Given task:
According to the Scunthorpe constituency profile, which company is the area's biggest local employer?
::: Source excerpt :::
Scunthorpe

2015 Result:
Conservative: 12259 (34.2%)
Labour: 15393 (42.9%)
Lib Dem: 770 (2.1%)
Green: 887 (2.5%)
UKIP: 6329 (17.7%)
Independent: 206 (0.6%)
MAJORITY: 3134 (8.7%)

Category: Semi-marginal Labour seat

Geography: Yorkshire and the Humber, Humberside. Part of North Lincolnshire council area.

Main population centres: Scunthorpe.

Profile: Consists of the town of Scunthorpe itself and a stretch of flat countryside and small villages to the south of the M180. Scunthorpe itself is a gritty industrial town, dominated by the steel industry and its support services. Tata Steel are by far the biggest local employer.

Politics: Scunthorpe is a reliable Labour seat, held by the party since 1987. The former MP Elliot Morley was one of those caught up in the expenses scandal, accused of continuing to claim interest on a mortgage after the mortgage itself had been paid off. Morley stood down at the 2010 election and was later prosecuted and sentenced to sixteen months imprisonment for false accounting.


Current MP
NICHOLAS DAKIN (Labour) Born 1955. Educated at Longslade Upper School and Hull University. Former teacher. Leader of North Lincolnshire Council 1997-2003. First elected as MP for Scunthorpe in 2010.
Past Results
2010
Con: 12091 (33%)
Lab: 14640 (40%)
LDem: 6774 (18%)
UKIP: 1686 (5%)
Oth: 1843 (5%)
MAJ: 2549 (7%)
2005*
Con: 8392 (26%)
Lab: 17355 (53%)
LDem: 5556 (17%)
UKIP: 1361 (4%)
MAJ: 8963 (27%)
2001
Con: 9724 (29%)
Lab: 20096 (60%)
LDem: 3156 (9%)
Oth: 649 (2%)
MAJ: 10372 (31%)
1997
Con: 10934 (26%)
Lab: 25107 (60%)
LDem: 3497 (8%)
Oth: 399 (1%)
MAJ: 14173 (34%)

*There were boundary changes after 2005

Demographics
2015 Candidates
JO GIDEON (Conservative) Businesswoman and communications consultant. Thanet councillor since 2003.
NICHOLAS DAKIN (Labour) See above.
SIMON DODD (Liberal Democrat) Solicitor.
STEPHEN HOWD (UKIP) Educated at Westminster School and Oxford University. Barrister. Contested Cleethorpes 2001 for the Conservative party.
MARTIN DWYER (Green) GP.
PAUL ELSOM (Independent) Lorry driver.
DES COMERFORD (Independent) Retailler.
Links
Comments - 53 Responses on “Scunthorpe”
  1. Why was Scunthorpe previously in the Brigg & Scunthorpe and then Glandford & Scunthorpe constituencies rather than the Scunthorpe & Brigg and the the Scunthorpe & Glandford constituencies?

    Scunthorpe clearly being the larger and more important place.

  2. Winds of Change 2015

    Green 10,135
    *Lab 10,079
    UKIP 9,984
    Con 7,765
    LD 205

    Green Gain from Lab
    Maj 56

  3. Joe in full silly mode this morning. What brought THAT on?

  4. The Conservatives should have held their conference here.

    Can anyone guess why?

  5. Scunthorpe is surprisingly good for business visitors in terms of hotels nearby etc, so it’s not the stupid idea some might think.
::: Extracted material :::
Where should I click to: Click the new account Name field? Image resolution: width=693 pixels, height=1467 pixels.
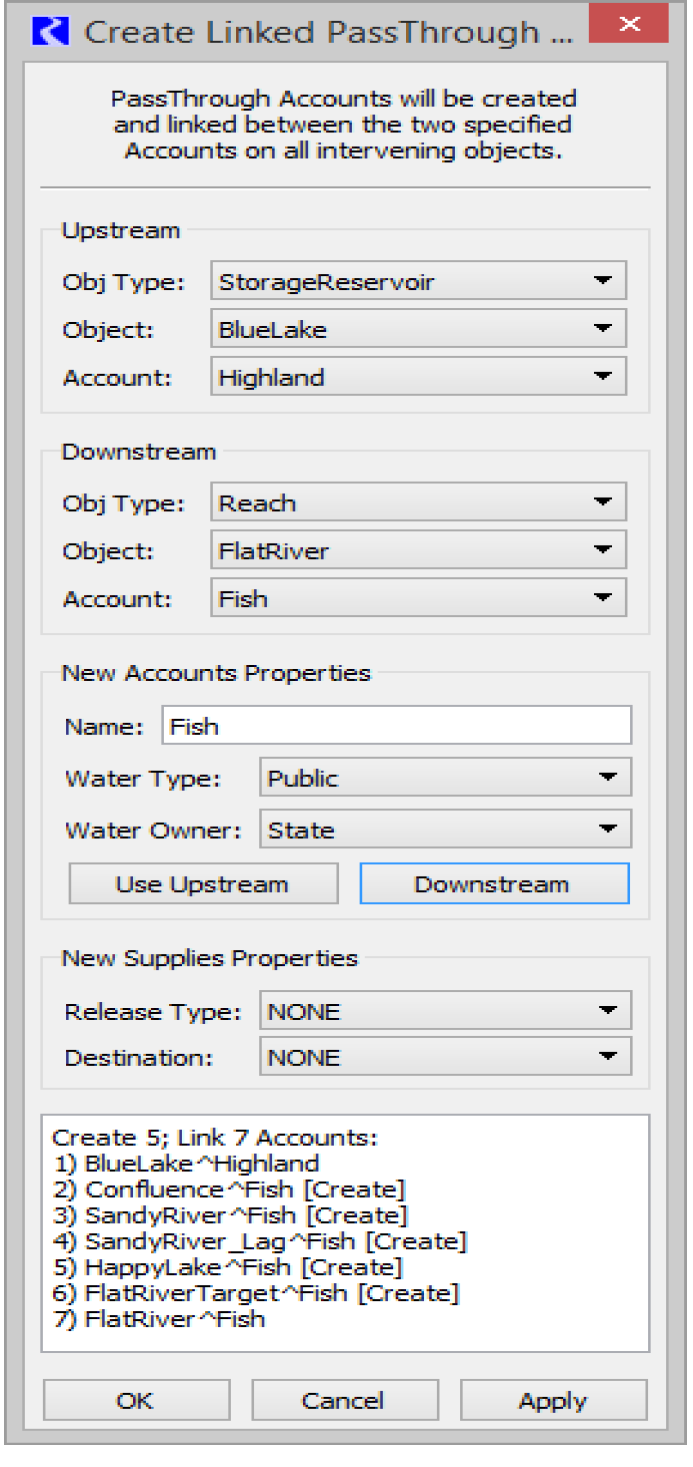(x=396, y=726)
:::
::: Extracted material :::
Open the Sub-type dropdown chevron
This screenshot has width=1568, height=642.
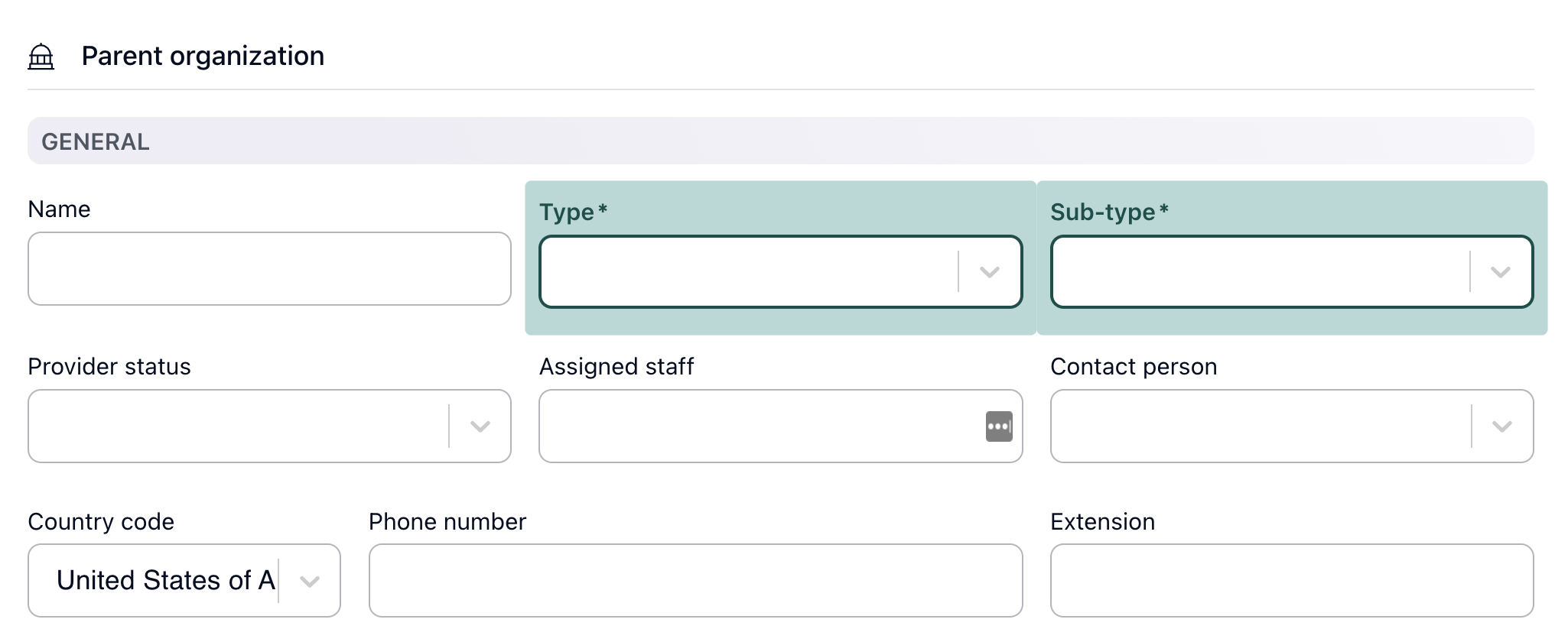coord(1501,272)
:::
::: Extracted material :::
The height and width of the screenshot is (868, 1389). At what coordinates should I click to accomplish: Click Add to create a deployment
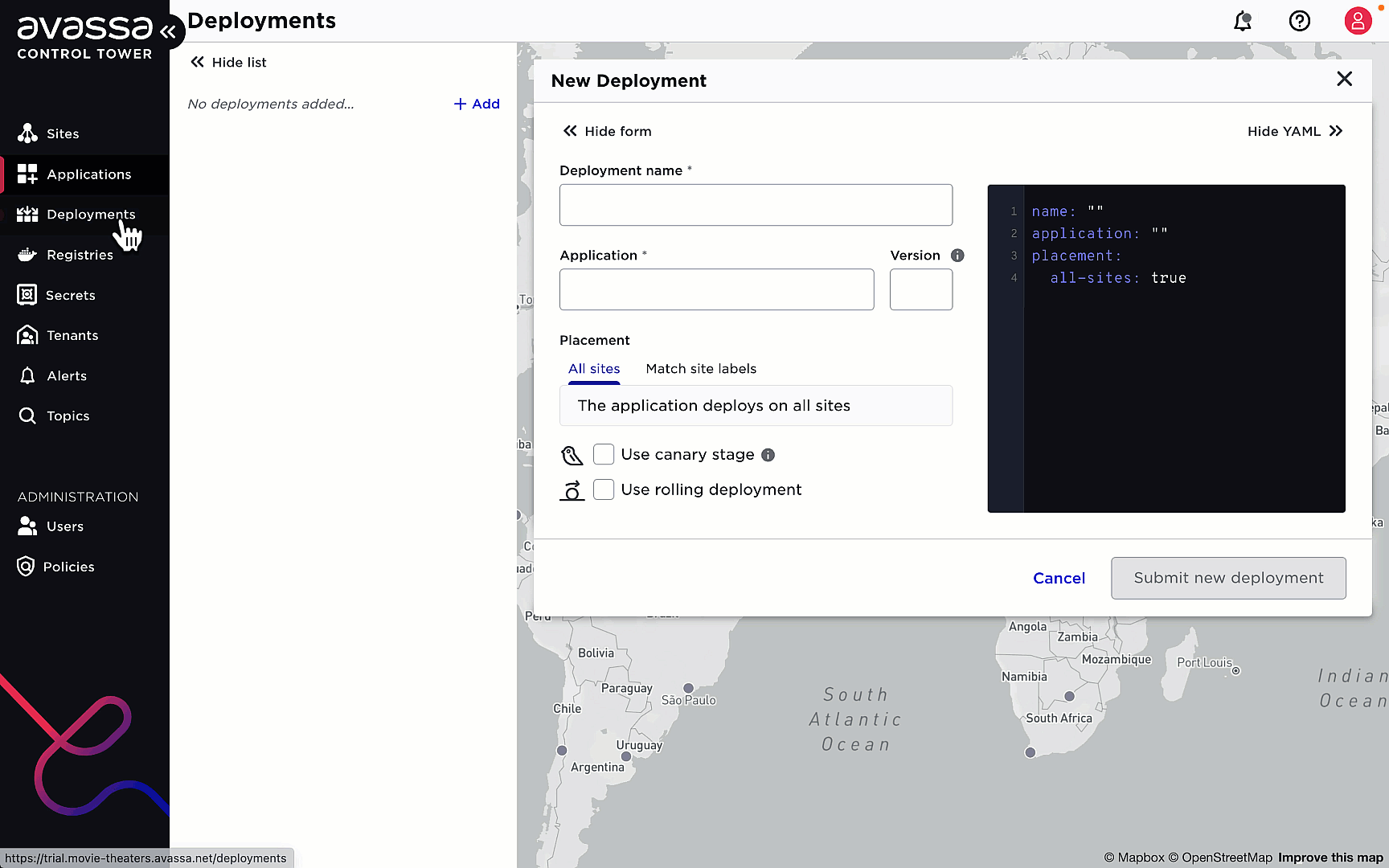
:::
The result:
Tata Steel